Your task. Give back exactly the lines from the "Given: Click the red arrow beside DOW" line to the final line of the records, and only those, minus any pictures.

* * *

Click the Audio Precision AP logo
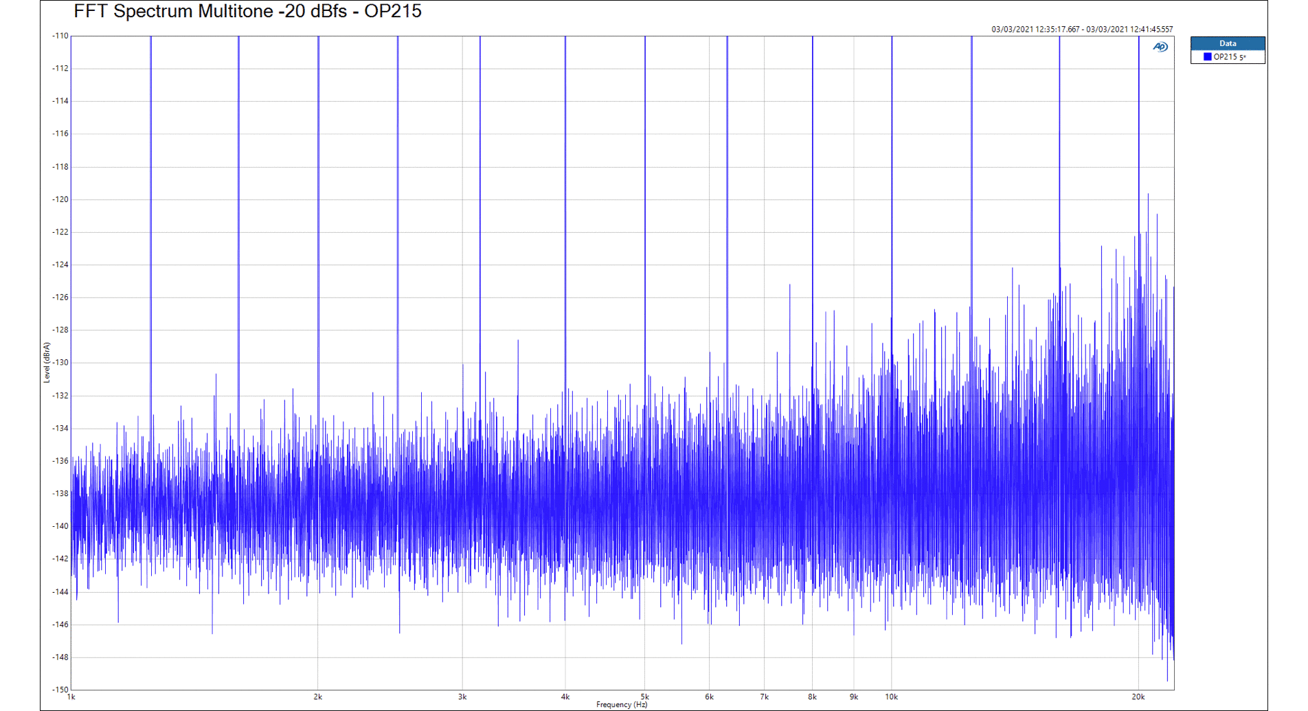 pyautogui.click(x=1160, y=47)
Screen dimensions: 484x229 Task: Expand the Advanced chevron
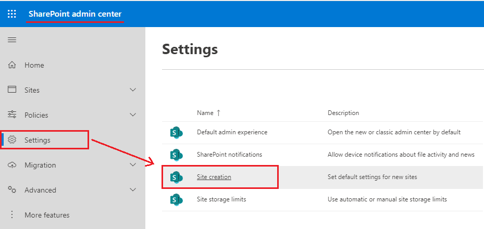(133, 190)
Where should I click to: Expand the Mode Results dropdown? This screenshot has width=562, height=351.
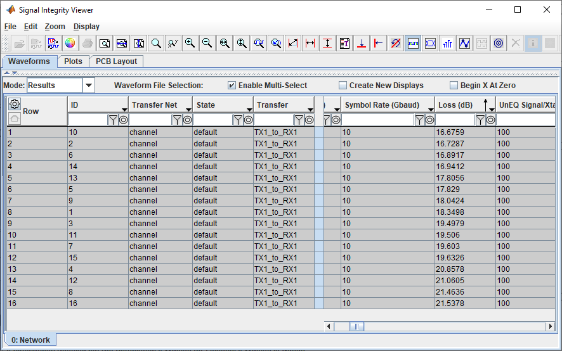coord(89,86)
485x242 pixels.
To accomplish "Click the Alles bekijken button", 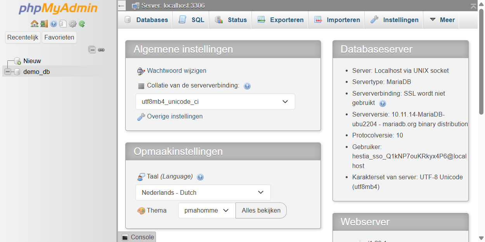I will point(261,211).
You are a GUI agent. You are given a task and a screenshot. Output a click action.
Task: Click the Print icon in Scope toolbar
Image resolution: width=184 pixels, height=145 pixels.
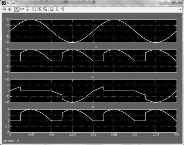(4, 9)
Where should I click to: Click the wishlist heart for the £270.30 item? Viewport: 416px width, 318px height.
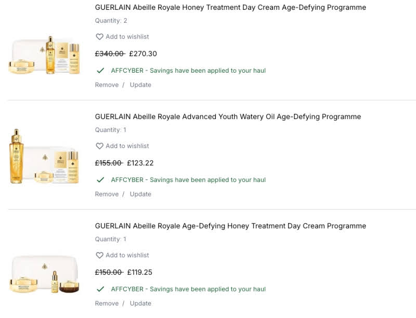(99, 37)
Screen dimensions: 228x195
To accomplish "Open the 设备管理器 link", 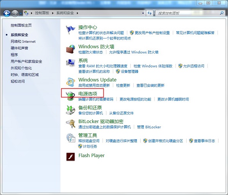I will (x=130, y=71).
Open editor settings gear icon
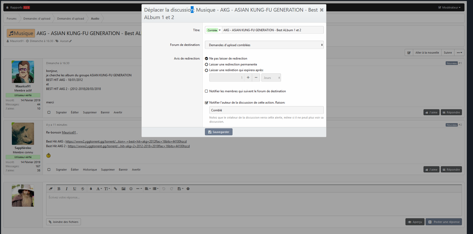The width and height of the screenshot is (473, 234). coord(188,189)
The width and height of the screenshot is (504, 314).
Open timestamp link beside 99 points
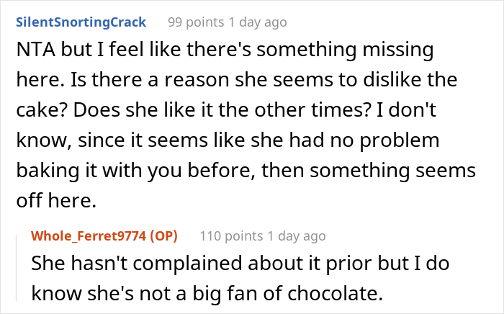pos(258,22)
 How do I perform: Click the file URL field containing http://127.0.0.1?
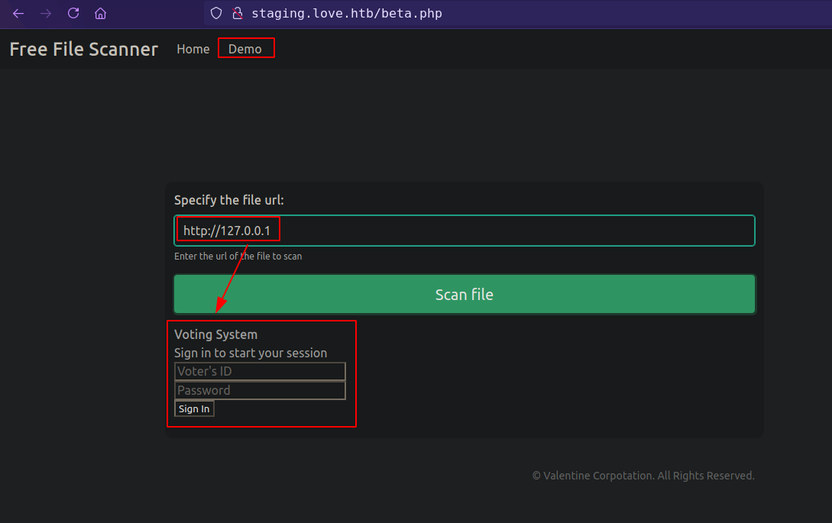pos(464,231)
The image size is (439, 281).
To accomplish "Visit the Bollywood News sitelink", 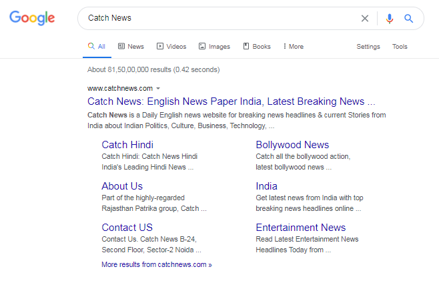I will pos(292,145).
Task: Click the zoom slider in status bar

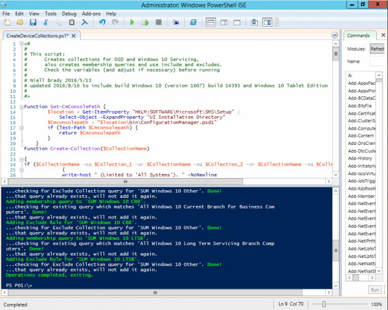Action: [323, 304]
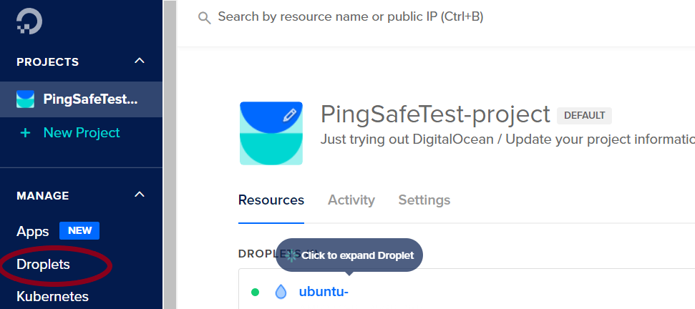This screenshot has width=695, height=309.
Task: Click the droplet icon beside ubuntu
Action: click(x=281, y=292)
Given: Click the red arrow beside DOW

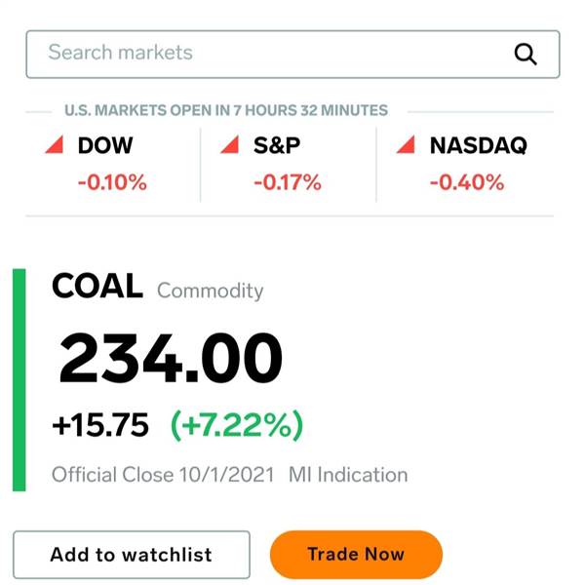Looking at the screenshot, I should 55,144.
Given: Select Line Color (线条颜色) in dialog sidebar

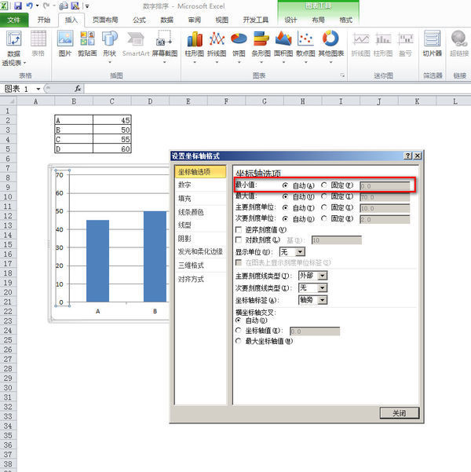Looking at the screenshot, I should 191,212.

* * *

Task output.
Given: Click the red arrow beside DOW

Looking at the screenshot, I should 55,144.
Given: Select Line Color (线条颜色) in dialog sidebar

Looking at the screenshot, I should 191,212.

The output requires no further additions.